- **Try it**
Where a line of the records holds the string "dropdown", copy that line.

- **Record set**
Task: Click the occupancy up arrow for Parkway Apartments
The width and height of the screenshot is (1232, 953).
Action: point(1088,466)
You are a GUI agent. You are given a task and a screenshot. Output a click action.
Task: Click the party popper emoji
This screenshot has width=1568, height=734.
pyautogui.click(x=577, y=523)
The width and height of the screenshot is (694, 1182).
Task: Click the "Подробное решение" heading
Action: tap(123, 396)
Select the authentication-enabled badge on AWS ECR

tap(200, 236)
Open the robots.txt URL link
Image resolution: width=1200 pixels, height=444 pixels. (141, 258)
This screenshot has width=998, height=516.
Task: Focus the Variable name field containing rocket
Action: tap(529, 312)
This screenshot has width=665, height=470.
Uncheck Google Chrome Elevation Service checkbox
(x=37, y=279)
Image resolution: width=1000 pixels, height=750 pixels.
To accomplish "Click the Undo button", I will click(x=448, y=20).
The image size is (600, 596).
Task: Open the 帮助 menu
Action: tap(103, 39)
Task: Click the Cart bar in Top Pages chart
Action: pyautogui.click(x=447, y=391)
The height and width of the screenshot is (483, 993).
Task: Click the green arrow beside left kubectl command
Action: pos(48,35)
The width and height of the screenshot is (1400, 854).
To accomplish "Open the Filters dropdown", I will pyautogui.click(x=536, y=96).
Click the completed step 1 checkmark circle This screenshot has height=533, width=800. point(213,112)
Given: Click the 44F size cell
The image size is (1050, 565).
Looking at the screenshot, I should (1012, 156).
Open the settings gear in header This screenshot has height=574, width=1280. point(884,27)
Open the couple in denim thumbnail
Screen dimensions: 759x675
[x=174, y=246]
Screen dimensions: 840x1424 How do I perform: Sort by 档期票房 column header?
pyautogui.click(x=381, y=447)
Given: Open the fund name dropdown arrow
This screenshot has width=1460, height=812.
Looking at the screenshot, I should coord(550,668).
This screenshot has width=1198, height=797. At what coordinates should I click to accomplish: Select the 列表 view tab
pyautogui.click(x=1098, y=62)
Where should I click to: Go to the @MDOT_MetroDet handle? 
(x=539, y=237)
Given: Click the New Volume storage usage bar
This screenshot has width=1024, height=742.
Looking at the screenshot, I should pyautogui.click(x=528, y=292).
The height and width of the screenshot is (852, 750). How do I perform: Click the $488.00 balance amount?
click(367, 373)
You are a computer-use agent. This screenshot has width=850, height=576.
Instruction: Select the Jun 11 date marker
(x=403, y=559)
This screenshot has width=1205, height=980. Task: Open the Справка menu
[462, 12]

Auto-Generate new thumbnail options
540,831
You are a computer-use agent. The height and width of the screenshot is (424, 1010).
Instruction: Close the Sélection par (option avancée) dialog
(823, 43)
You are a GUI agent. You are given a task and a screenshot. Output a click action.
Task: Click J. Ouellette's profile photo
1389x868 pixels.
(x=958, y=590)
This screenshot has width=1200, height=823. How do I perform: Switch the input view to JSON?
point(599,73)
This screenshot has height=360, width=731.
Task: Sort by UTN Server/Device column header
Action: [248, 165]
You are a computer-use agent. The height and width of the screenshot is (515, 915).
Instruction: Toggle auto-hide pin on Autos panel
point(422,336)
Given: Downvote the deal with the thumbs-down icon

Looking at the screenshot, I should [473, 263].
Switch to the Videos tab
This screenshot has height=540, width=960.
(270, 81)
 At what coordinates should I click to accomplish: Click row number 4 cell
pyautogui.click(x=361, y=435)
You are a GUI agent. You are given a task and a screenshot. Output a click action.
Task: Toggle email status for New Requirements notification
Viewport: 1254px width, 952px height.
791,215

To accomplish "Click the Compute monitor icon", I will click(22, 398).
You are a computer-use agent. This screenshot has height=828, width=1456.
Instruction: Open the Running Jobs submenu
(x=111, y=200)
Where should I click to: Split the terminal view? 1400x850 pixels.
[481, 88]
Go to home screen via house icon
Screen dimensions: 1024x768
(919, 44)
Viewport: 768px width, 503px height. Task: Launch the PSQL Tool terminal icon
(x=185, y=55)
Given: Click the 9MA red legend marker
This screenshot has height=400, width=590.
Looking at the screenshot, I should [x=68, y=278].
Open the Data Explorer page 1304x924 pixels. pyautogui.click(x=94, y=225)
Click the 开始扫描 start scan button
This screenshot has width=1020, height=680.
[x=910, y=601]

- **Task result**
To accomplish "Open the Filters dropdown", I will pyautogui.click(x=536, y=96).
Given: Open the fund name dropdown arrow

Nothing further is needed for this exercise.